> Request:
Please pick out every line in the records below that contains the word "button" and copy each one in full.

> Records for the task:
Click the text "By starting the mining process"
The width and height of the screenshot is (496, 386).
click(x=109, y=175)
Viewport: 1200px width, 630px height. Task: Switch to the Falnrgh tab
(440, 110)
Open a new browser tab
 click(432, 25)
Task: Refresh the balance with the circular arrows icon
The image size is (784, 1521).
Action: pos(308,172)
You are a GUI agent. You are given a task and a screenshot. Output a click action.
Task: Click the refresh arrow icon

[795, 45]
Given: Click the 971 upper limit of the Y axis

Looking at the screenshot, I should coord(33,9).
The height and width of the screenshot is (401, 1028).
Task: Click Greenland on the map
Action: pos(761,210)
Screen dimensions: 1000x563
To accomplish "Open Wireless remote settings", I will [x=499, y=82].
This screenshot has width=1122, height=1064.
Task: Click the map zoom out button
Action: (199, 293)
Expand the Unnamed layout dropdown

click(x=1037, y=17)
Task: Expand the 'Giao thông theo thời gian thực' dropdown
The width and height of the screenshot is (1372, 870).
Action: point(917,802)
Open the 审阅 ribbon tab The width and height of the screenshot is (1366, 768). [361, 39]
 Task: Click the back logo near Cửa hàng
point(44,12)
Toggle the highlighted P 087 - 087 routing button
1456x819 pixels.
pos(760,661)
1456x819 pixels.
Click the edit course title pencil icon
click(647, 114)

> The reply:
Task: Click the map zoom out button
Toggle the highlighted P 087 - 087 routing button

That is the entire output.